Data section start

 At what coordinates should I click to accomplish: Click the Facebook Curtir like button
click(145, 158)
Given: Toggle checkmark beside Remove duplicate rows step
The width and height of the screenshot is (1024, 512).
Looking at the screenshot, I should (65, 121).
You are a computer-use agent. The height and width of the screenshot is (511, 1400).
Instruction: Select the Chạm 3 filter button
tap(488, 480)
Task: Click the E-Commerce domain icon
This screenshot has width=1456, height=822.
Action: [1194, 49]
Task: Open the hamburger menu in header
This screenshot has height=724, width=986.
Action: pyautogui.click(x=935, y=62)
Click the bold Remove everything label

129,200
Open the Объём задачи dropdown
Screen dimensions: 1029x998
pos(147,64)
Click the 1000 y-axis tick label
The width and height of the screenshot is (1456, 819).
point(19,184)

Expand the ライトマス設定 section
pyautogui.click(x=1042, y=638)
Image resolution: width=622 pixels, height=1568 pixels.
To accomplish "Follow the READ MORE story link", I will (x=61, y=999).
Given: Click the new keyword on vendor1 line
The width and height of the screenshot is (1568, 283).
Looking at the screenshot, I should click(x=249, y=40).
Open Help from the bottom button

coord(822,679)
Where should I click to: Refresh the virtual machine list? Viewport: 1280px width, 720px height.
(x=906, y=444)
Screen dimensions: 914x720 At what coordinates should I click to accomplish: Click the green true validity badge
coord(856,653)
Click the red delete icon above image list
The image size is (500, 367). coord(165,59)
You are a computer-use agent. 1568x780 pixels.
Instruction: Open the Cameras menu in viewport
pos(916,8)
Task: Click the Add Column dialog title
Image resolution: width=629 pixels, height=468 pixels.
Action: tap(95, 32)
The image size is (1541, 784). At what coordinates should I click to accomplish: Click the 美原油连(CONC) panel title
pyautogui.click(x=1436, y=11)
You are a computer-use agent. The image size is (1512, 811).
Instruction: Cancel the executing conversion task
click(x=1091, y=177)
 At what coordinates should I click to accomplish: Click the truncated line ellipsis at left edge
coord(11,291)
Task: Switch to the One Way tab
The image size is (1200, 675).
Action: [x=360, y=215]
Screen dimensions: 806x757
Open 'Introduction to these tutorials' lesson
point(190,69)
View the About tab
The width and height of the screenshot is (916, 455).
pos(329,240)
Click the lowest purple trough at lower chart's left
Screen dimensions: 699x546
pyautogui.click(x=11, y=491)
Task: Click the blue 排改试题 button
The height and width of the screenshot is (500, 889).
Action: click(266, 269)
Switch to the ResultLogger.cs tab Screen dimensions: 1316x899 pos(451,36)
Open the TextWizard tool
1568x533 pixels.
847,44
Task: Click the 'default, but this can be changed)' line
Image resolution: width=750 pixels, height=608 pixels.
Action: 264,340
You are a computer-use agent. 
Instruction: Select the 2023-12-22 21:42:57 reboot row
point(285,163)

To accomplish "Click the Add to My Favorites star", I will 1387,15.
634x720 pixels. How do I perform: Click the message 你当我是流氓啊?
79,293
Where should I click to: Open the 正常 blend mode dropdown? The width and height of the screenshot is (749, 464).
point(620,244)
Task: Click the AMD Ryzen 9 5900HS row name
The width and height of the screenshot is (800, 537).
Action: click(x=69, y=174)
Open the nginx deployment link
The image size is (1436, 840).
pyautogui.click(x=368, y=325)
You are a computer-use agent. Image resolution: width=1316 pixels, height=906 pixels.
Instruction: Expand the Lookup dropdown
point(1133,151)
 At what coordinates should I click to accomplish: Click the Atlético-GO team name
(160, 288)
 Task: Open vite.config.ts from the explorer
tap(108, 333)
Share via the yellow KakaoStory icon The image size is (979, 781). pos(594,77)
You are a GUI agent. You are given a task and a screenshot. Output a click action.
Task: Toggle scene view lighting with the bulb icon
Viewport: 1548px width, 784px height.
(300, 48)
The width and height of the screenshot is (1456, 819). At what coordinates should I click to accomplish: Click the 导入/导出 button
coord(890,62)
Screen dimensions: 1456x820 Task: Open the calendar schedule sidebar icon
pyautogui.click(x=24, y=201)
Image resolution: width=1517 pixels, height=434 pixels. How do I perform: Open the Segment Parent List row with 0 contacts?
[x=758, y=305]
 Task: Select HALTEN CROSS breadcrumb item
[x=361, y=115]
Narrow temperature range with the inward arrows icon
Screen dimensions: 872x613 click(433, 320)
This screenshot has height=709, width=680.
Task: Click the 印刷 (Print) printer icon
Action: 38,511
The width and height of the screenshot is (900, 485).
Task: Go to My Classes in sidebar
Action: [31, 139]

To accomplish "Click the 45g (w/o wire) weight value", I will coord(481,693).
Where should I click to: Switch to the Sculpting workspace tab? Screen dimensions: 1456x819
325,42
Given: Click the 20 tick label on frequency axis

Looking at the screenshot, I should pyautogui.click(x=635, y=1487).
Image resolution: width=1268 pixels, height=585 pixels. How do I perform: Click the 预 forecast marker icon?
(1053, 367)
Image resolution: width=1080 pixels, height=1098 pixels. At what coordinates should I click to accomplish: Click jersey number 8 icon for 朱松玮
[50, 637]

Data section end

** Brief **
Copy the rows from the line containing "Task: Click the Add Column dialog title" through the line containing "Action: click(266, 269)" verbatim.

** Solution to this problem **
Task: Click the Add Column dialog title
Image resolution: width=629 pixels, height=468 pixels.
Action: tap(95, 32)
The image size is (1541, 784). At what coordinates should I click to accomplish: Click the 美原油连(CONC) panel title
pyautogui.click(x=1436, y=11)
You are a computer-use agent. The image size is (1512, 811).
Instruction: Cancel the executing conversion task
click(x=1091, y=177)
 At what coordinates should I click to accomplish: Click the truncated line ellipsis at left edge
coord(11,291)
Task: Switch to the One Way tab
The image size is (1200, 675).
Action: [x=360, y=215]
Screen dimensions: 806x757
Open 'Introduction to these tutorials' lesson
point(190,69)
View the About tab
The width and height of the screenshot is (916, 455).
pos(329,240)
Click the lowest purple trough at lower chart's left
Screen dimensions: 699x546
pyautogui.click(x=11, y=491)
Task: Click the blue 排改试题 button
The height and width of the screenshot is (500, 889).
Action: click(266, 269)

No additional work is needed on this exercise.